━━━ Bacaan ━━━

Oleh: Moses Douw
Berdasarkan peraturan, hanya partai politik yang memiliki 22 kursi atau lebih di DPRD Jakarta yang dapat mengajukan kandidat. Partai politik yang memiliki kursi kurang dapat mengajukan calon hanya jika mereka telah memperoleh dukungan dari partai politik lainnya.
Gubernur Basuki Tjahaja Purnama (dikenal sebagai "Ahok") mencalonkan diri sebagai petahanan bersama dengan Djarot Saiful Hidayat. Selain itu, mantan perwira TNI Agus Harimurti Yudhoyono bersama dengan Sylviana Murni, serta akademisi dan mantan Menteri Pendidikan dan Kebudayaan Indonesia Anies Baswedan juga mencalonkan diri bersama dengan Sandiaga Uno.
Berdasarkan Undang-Undang No 1 tahun 2015 Pemilihan dilaksanakan setiap 5 (lima) tahun sekali secara serentak di seluruh wilayah Negara Kesatuan Republik Indonesia, pada tahun 2017 DKI Jakarta melaksanakan Pilgub secara serentak. Sesuai jadwal KPU Pilgub dilaksanakan pada 15 Februari 2017 dan Ahok-Djorat menang atas Pilgub Jakarta, namun munculnya opsesi untuk melaksanakan Pilgub ulang atau menghasilkan Pilgub gelombang kedua pada tanggal 19 April 2017 akhirnya Anies-Sandi menang.

━━━ Baris data ━━━

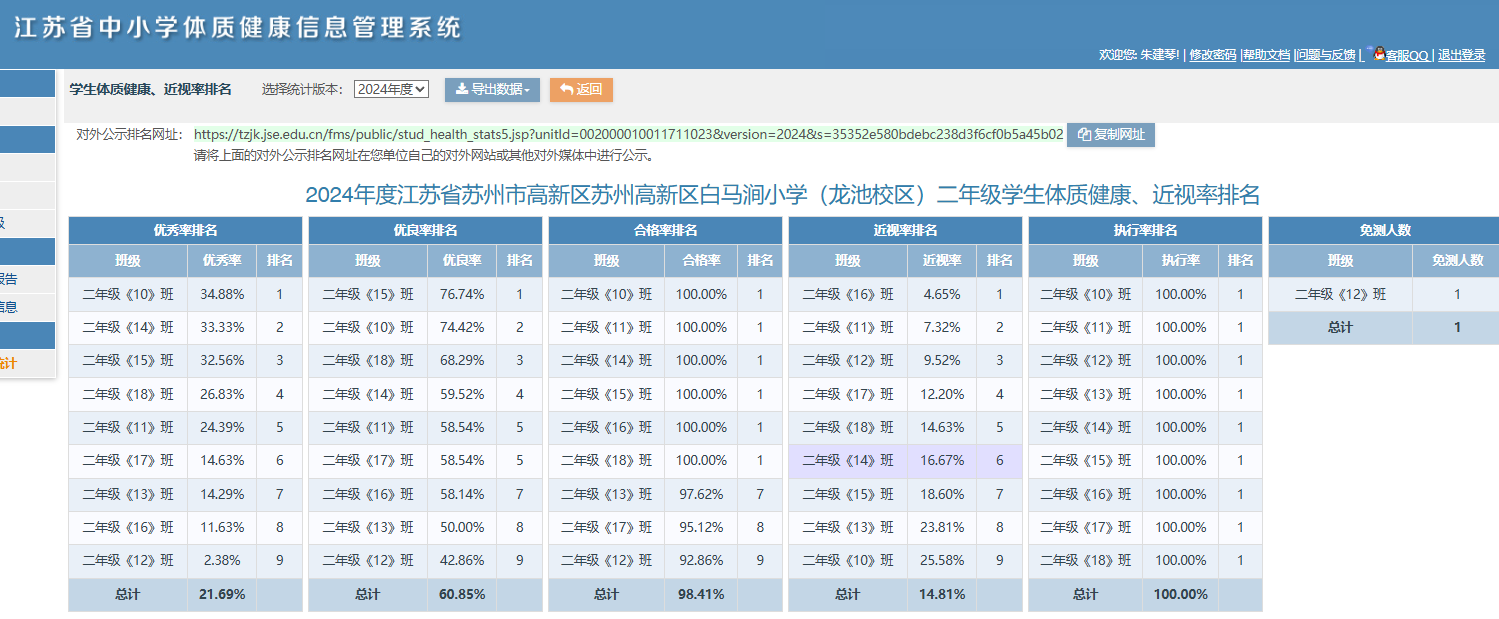Click the download icon on 导出数据
Image resolution: width=1499 pixels, height=619 pixels.
461,90
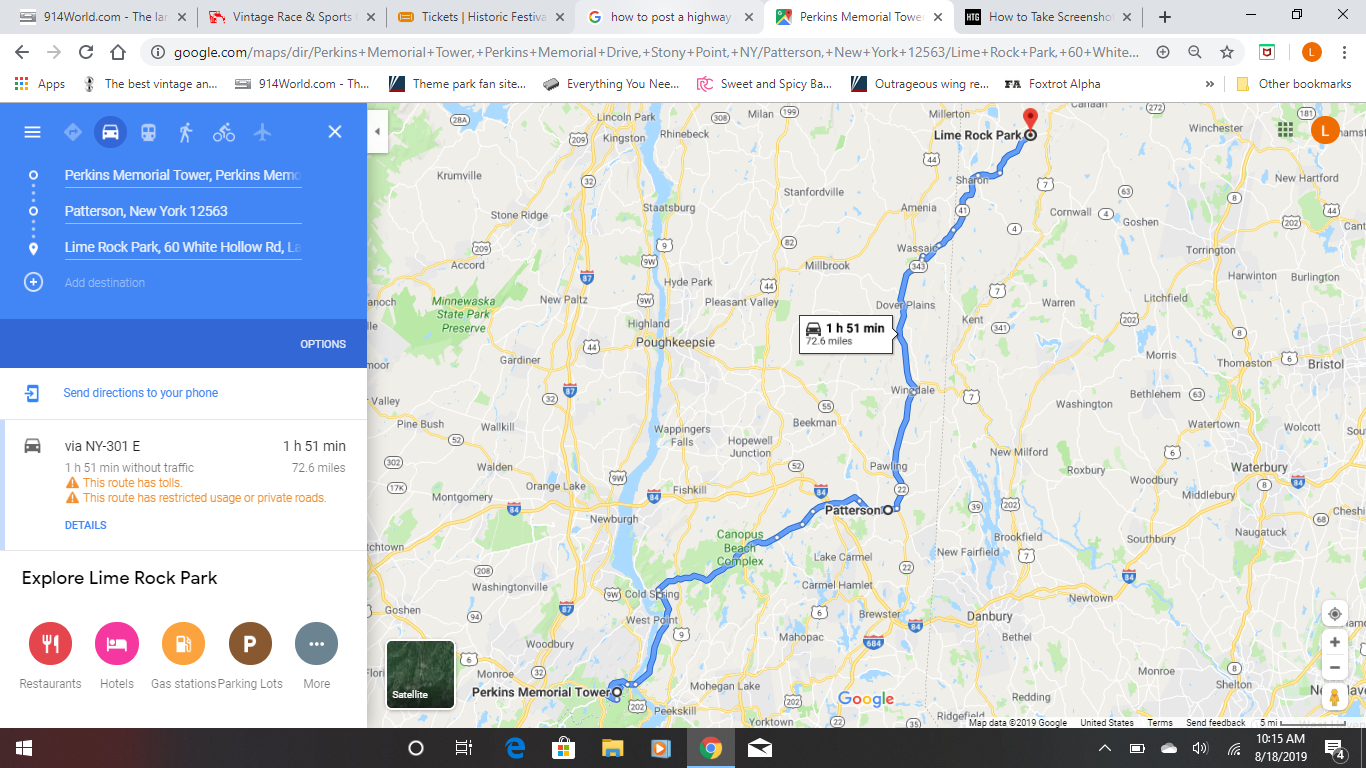Collapse the side panel arrow
This screenshot has height=768, width=1366.
[x=378, y=131]

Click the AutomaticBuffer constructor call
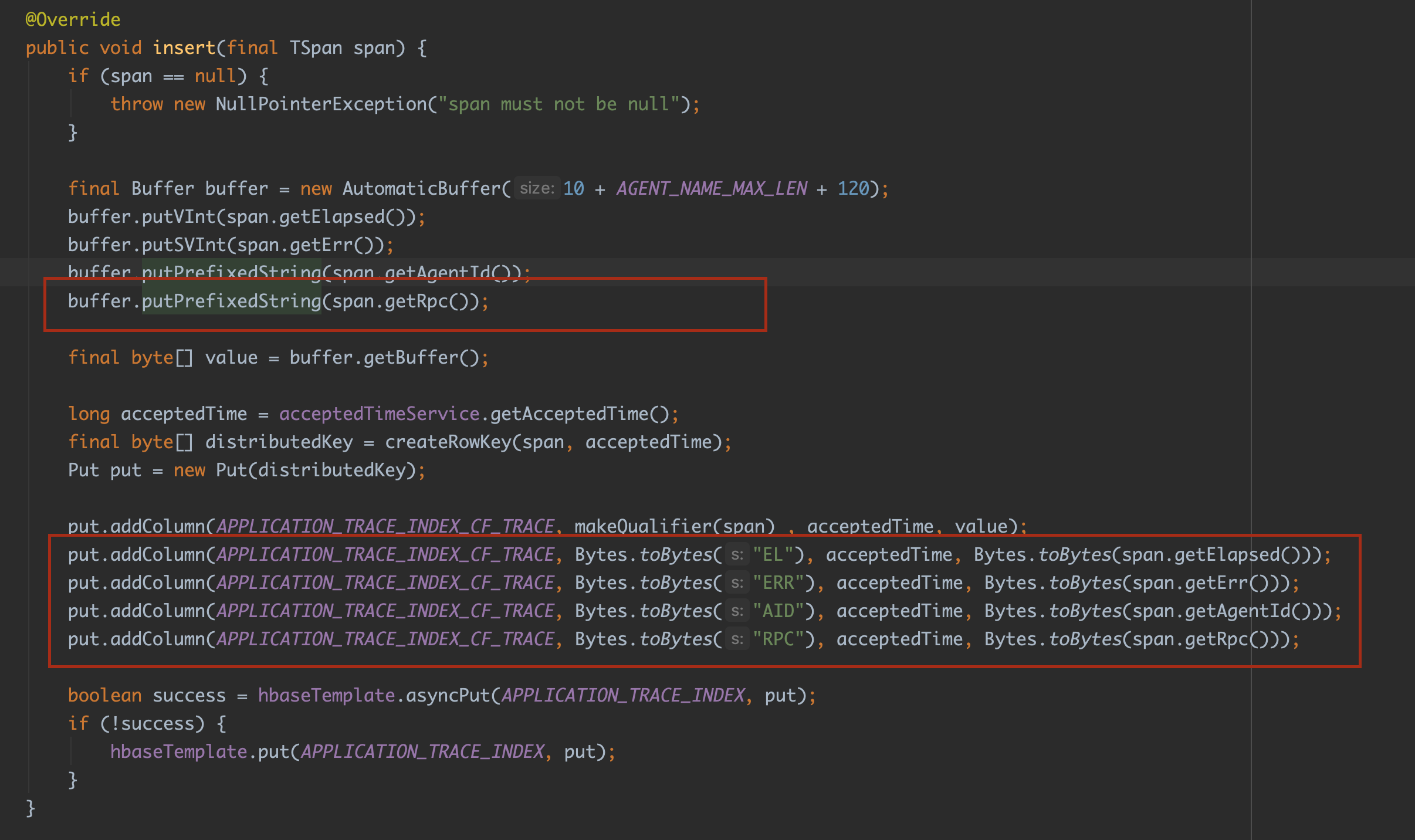[x=421, y=188]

━━━

▶ _Ketentuan tugas_
1. Menurut bacaan tentang Pilgub Jakarta, berapa kursi di DPRD Jakarta yang minimal harus dimiliki partai politik agar dapat mengajukan kandidat?
2. Tuliskan kembali tanpa perubahan bagian dari bacaan tentang Pilgub Jakarta yang dibuka dengan kata-kata "Oleh: Moses Douw" dan ditutup dengan "dengan Sandiaga Uno.".

▶ _Hasil latihan_
1. 22 kursi.

2.
Oleh: Moses Douw
Berdasarkan peraturan, hanya partai politik yang memiliki 22 kursi atau lebih di DPRD Jakarta yang dapat mengajukan kandidat. Partai politik yang memiliki kursi kurang dapat mengajukan calon hanya jika mereka telah memperoleh dukungan dari partai politik lainnya.
Gubernur Basuki Tjahaja Purnama (dikenal sebagai "Ahok") mencalonkan diri sebagai petahanan bersama dengan Djarot Saiful Hidayat. Selain itu, mantan perwira TNI Agus Harimurti Yudhoyono bersama dengan Sylviana Murni, serta akademisi dan mantan Menteri Pendidikan dan Kebudayaan Indonesia Anies Baswedan juga mencalonkan diri bersama dengan Sandiaga Uno.